Data entries:
•••••

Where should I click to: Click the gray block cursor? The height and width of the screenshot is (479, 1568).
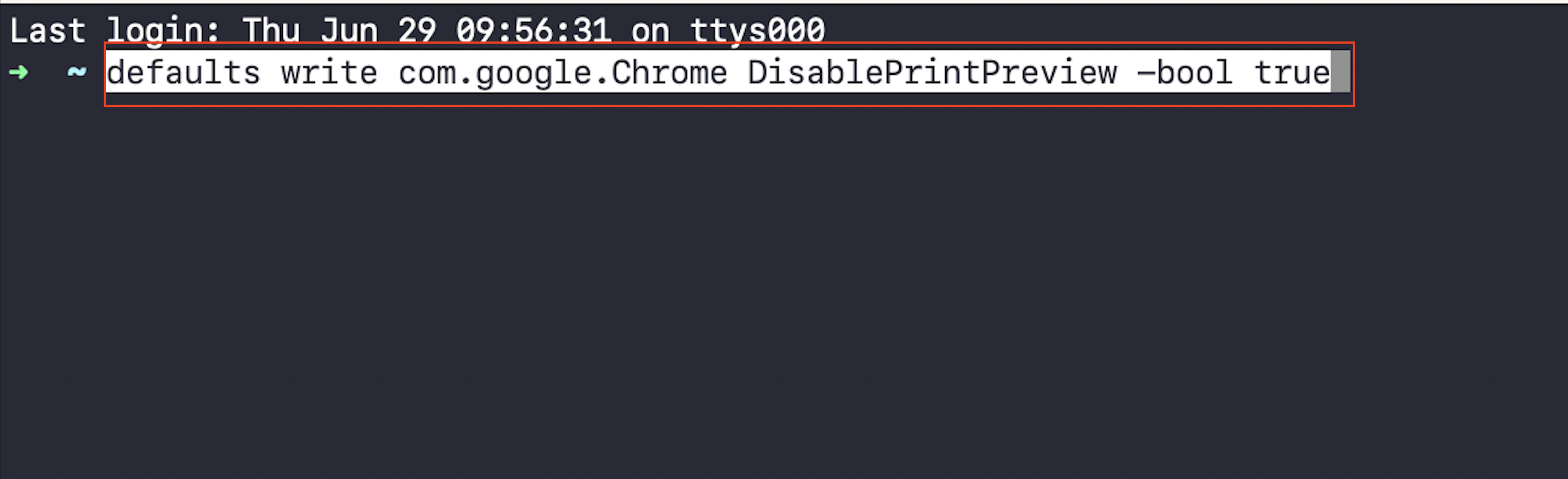[1340, 73]
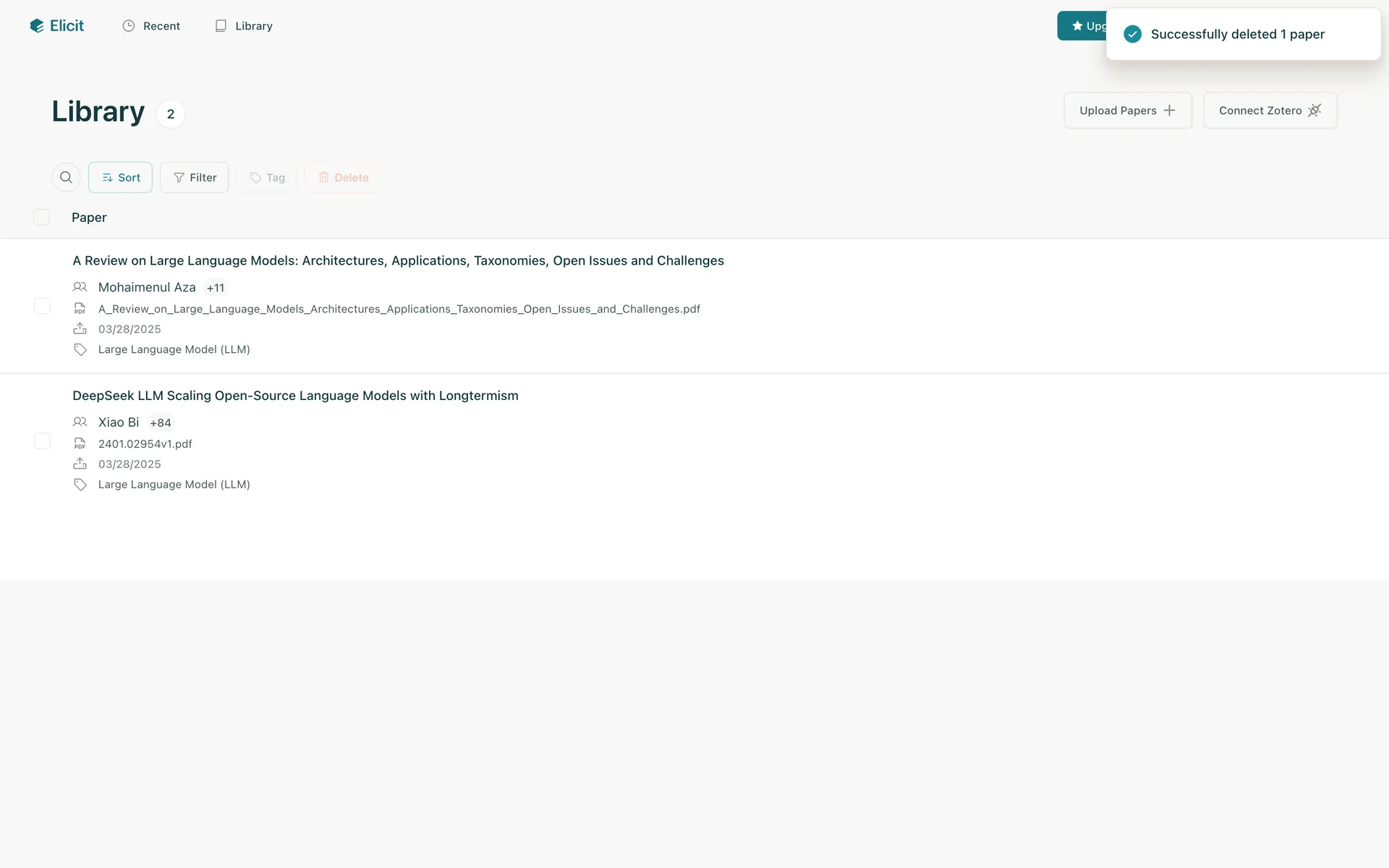Go to the Recent tab
The height and width of the screenshot is (868, 1389).
click(151, 26)
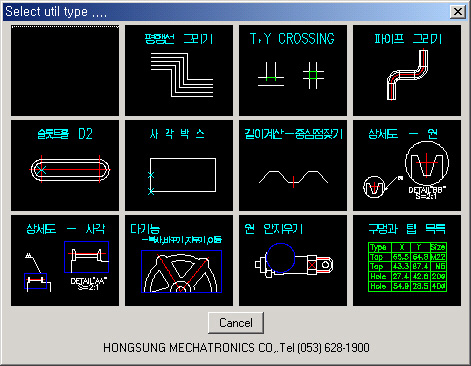Select the rectangle box utility tile

(179, 166)
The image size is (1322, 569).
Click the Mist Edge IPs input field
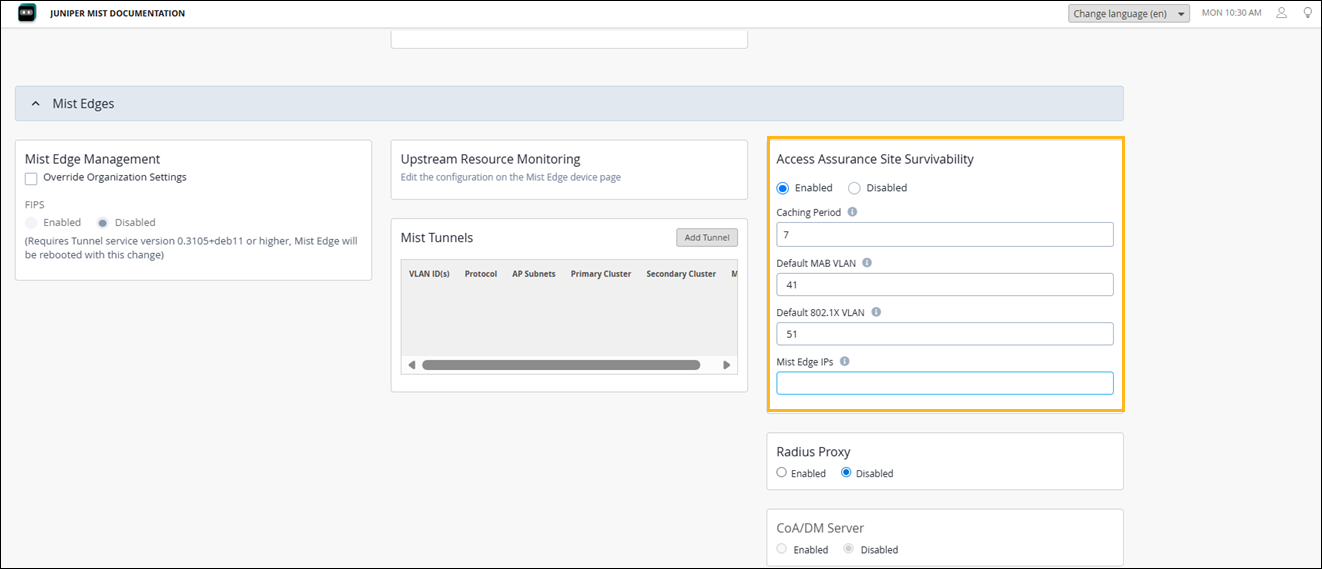pyautogui.click(x=944, y=383)
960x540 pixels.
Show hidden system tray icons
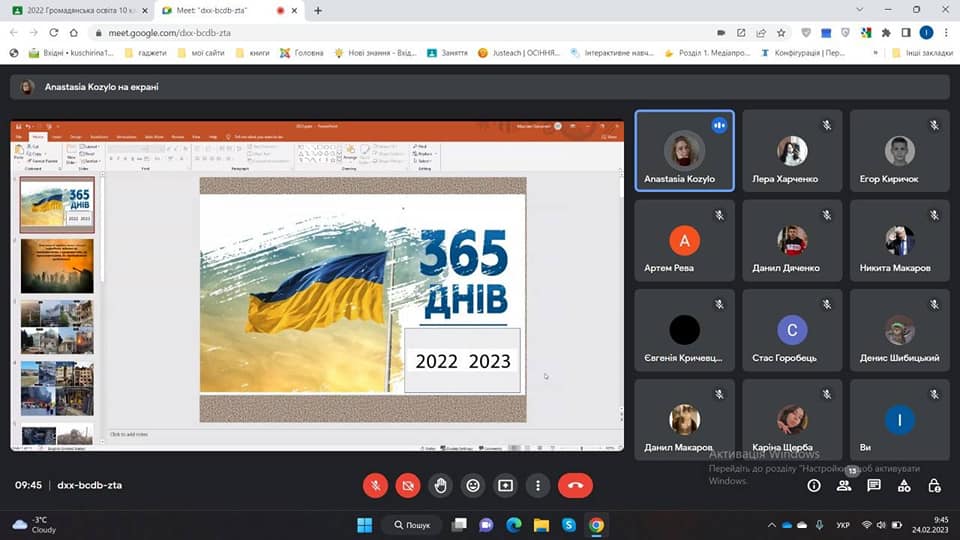pyautogui.click(x=771, y=525)

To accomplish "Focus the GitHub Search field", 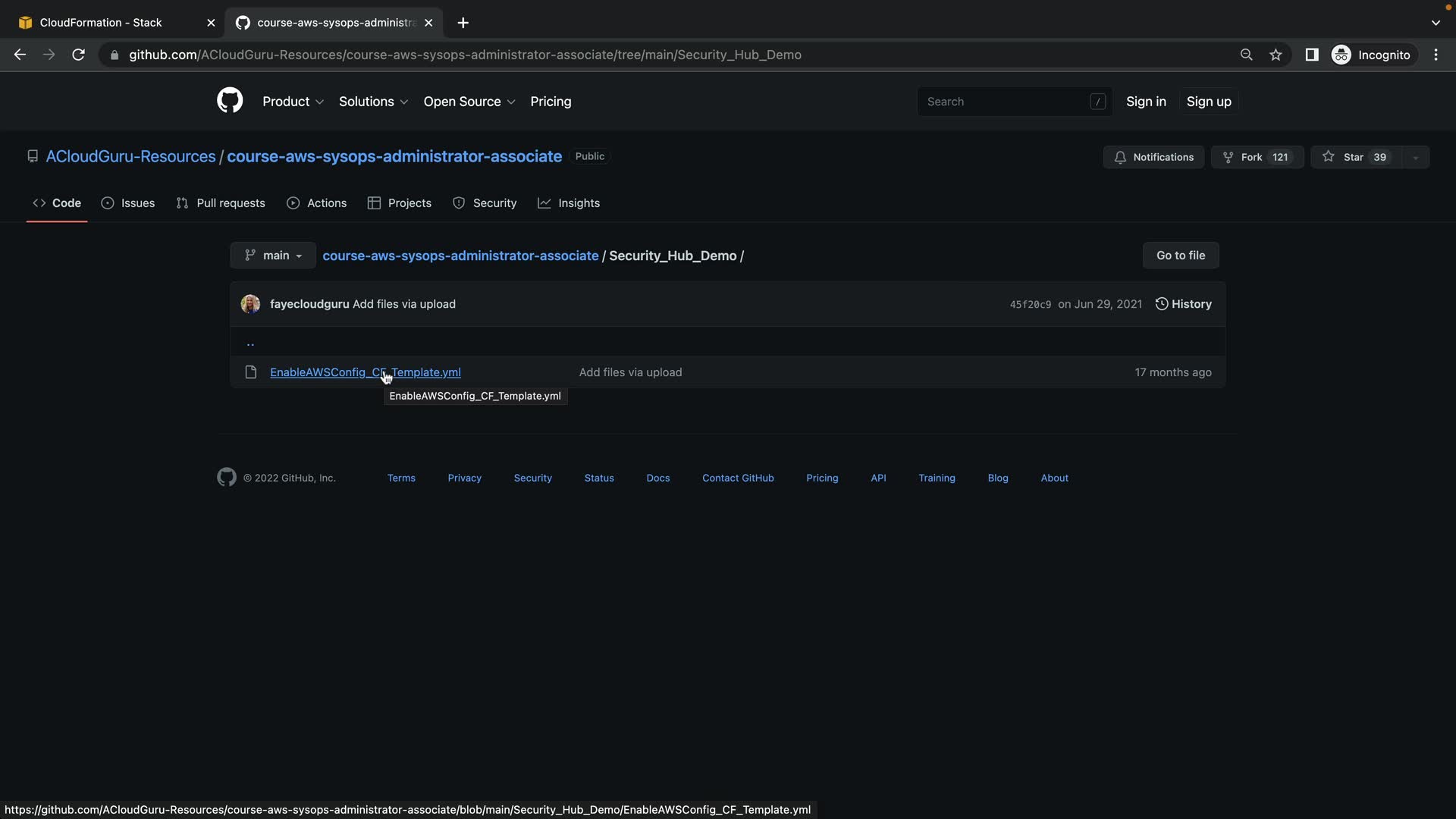I will tap(1005, 102).
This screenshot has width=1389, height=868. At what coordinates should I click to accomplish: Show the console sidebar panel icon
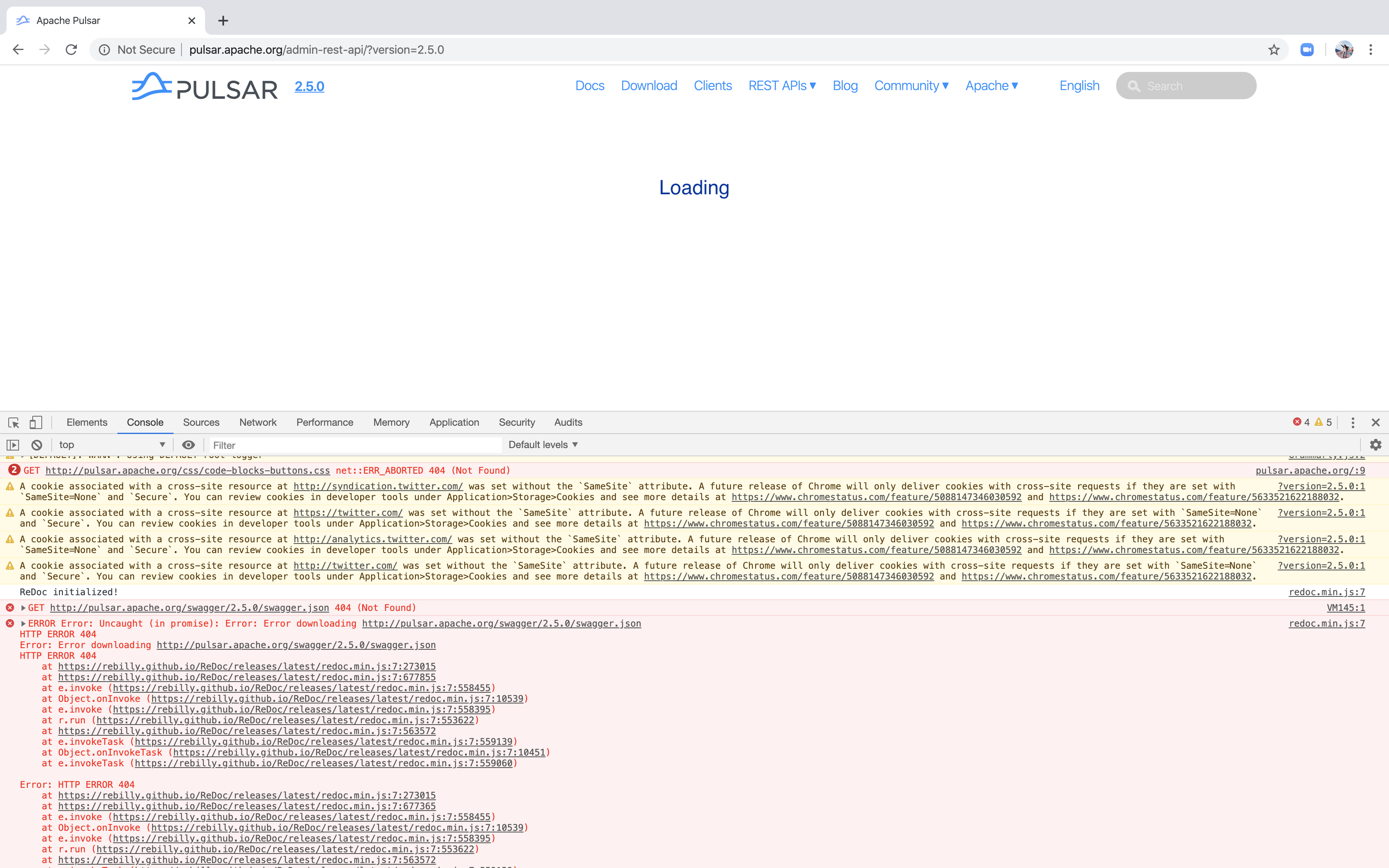click(13, 445)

•••••

EXERCISE
Pull out each line of the data above that contains the string "width".

TASK RESPONSE
Where should I click to: Click the gray block cursor? The height and width of the screenshot is (479, 1568).
The height and width of the screenshot is (868, 1389).
This screenshot has width=1389, height=868. At what coordinates should I click to accomplish: Show the console sidebar panel icon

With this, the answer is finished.